Part 12

1K 227 9
                                    

"Petugas toko yang memilihkannya, aku tidak ada waktu untuk mengurusi hal-hal seperti itu. Ayo masuk." Aldrick membukakan pintu penumpang dari dalam.

Kendati merasa kesal akan jawaban Aldrick, tapi Liliana tidak punya pilihan selain mengikuti pria itu.

"Oiya, perlu aku tekankan sekali lagi.

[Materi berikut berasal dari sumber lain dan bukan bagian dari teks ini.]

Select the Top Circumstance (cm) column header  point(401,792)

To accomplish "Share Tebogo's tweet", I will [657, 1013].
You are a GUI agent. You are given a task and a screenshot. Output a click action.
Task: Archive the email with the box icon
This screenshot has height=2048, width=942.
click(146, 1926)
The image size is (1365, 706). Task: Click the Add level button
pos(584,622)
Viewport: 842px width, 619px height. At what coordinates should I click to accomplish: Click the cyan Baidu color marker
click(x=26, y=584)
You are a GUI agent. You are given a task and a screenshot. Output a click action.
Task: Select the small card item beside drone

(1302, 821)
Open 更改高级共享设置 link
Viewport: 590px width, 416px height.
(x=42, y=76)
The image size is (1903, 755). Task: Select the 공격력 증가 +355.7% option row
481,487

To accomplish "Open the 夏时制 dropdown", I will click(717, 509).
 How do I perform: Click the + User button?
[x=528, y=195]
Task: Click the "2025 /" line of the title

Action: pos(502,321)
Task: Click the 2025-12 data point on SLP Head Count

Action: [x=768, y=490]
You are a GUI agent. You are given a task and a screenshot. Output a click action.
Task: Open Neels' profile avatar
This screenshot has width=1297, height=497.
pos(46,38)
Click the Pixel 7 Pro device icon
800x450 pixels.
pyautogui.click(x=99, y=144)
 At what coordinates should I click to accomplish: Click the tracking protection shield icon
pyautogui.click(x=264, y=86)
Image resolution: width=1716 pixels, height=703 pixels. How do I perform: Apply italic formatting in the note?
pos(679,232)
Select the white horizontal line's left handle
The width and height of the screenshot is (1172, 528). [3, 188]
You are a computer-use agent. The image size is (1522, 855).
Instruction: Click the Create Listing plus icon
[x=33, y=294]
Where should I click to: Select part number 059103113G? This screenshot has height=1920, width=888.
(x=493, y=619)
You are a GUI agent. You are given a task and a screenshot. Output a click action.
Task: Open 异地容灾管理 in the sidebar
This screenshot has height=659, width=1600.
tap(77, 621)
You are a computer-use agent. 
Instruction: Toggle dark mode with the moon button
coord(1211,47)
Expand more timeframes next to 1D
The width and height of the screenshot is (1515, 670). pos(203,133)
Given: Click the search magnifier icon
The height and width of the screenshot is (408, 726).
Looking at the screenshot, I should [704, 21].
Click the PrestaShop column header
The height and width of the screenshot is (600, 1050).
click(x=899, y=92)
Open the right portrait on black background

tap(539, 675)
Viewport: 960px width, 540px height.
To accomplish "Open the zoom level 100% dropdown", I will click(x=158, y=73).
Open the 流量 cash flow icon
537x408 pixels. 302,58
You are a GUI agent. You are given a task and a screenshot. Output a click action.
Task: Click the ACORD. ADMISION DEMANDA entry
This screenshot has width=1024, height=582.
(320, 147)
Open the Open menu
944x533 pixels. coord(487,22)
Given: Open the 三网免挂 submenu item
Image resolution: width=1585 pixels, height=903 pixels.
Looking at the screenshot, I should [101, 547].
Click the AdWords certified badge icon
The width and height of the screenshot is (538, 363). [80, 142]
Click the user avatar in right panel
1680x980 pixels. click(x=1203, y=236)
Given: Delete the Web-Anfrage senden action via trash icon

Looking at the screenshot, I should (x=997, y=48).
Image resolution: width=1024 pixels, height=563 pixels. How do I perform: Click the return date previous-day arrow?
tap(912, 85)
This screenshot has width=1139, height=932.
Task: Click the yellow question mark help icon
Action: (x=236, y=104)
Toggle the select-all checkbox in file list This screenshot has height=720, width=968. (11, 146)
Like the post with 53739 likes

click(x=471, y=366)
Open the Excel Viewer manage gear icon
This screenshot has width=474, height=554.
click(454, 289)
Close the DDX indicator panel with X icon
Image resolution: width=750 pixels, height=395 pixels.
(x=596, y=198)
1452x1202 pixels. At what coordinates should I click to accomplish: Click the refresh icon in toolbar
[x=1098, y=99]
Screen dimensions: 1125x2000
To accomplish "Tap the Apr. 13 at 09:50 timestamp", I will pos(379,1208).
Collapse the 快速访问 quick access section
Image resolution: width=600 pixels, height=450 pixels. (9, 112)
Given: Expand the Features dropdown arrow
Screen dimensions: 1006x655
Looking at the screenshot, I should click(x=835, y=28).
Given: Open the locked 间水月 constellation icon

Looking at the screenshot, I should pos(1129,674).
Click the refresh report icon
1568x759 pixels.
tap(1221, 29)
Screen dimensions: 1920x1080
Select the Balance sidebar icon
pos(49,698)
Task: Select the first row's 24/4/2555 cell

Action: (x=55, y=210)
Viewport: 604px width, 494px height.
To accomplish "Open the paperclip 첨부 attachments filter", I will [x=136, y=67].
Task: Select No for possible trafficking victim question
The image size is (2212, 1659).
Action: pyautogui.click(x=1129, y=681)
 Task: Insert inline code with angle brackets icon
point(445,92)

Tolong jangan memanggilku Bapak di hadapan teman-temanku nanti, mengerti?" Aldrick membuka percakapan begitu mereka tiba di tempat tujuan.

"Uhm, bagaimana kalau saya panggil Anda saja. Kan yang penting yang nyebut Anda ... bapak." Liliana menyengir.

"Itu sama saja Lily!" Aldrick menggeram kesal.

Liliana terkesiap saat mendapati wajah datar itu kini menampakkan ekspresi lain, ada kesal yang tidak biasa.

"Pokoknya berhenti berbicara formal padaku. Dan jika kamu masih menyebutku bapak atau Anda, aku pastikan kamu akan aku tinggalkan disini, paham?" tekan Aldrick.

Liliana hanya bisa mengangguk tanpa berusaha membantah. Demi Tuhan, dia tidak mau di tinggal sendirian di kota itu sendirian dengan uang yang hanya tersisa selembar. Lalu bagaimana ia bisa membayar ongkos pulangnya sendiri?

Rasa takut di tinggalkan membuat Liliana mau tak mau harus selalu mengikuti setiap langkah Aldrick. Ketika pria itu memasuki ballroom, tempat pesta mewah berlangsung, Liliana berusaha menyeimbangi langkahnya. Kedatangan mereka sontak menyita perhatian para tamu undangan lainnya. Mereka yang mengenal Aldrick, menyapa pria itu dengan ramah. Sedang Liliana hanya melempar senyum sekenanya ketika Aldrick memperkenalkannya dalam bahasa asing yang tidak ia mengerti kepada mereka yang menanyakannya.

Usai beramah tamah, Aldrick lalu mengajak Liliana untuk menyalami kedua mempelai yang menyambut hangat kedatangan keduanya.

Pengantin pria sepertinya turunan Jepang, sedang pengantin wanitanya asli Indonesia. Lagi-lagi Liliana tidak mengerti dengan apa yang sedang mereka bicarakan. Sepertinya mulai sekarang ia harus belajar banyak bahasa asing, minimal bahasa Inggris harus ia kuasai mengingat kini ia adalah seorang sekertaris. Jadi bukan tidak mungkin jika kelak ia akan sering berkomunikasi dengan orang dari negara lain.

"Hei, siapa gadis ini?" tanya si pengantin wanita. "Apa dia pacar kamu, Al?"

Menjadi objek tatapan sepasang mempelai membuat Liliana menjadi salah tingkah. "Oh bukan kok, aku ... aku sekertarisnya." Detik berikutnya Liliana menoleh kearah Aldrick yang wajahnya sudah terlihat begitu kesal.

'Oh my God, apa berkata jujur juga termasuk yang di larang oleh pria itu?' Liliana segera menunduk, wajah Aldrick terlalu menakutkan untuk di tatap lama-lama.

"Benarkah?" Si pengantin wanita menatap Aldrick dan Liliana bergantian, menanti jawaban.

"Begitulah." Aldrick memaksakan senyumnya.

"Wah, sayang sekali padahal kalian terlihat cocok."

"Siapa tahu kalian adalah jodoh." Tiba-tiba si pengantin pria menimpali dengan bahasa indonesia, seraya menepuk keras bahu Aldrick.

"I hope so," timpal si wanita.

Aldrick mengangguk seraya terus menatap Liliana yang masih menunduk di sebelahnya.

***

"Jadi gadis itu sekertaris kamu ya, Al? Kenapa sih kamu nggak ngajakin salah satu dari kita aja untuk di ajak kondangan?"

Pertanyaan itu terus mengalir dari bibir teman-teman wanitanya yang Aldrick temui di pesta. Entah bagaimana caranya kabar itu cepat menyebar, padahal maksud mengajak Liliana ke pesta itu adalah untuk melindunginya dari hal-hal seperti ini. Tapi semuanya berantakan gara-gara mulut Liliana yang tidak bisa di ajak kompromi.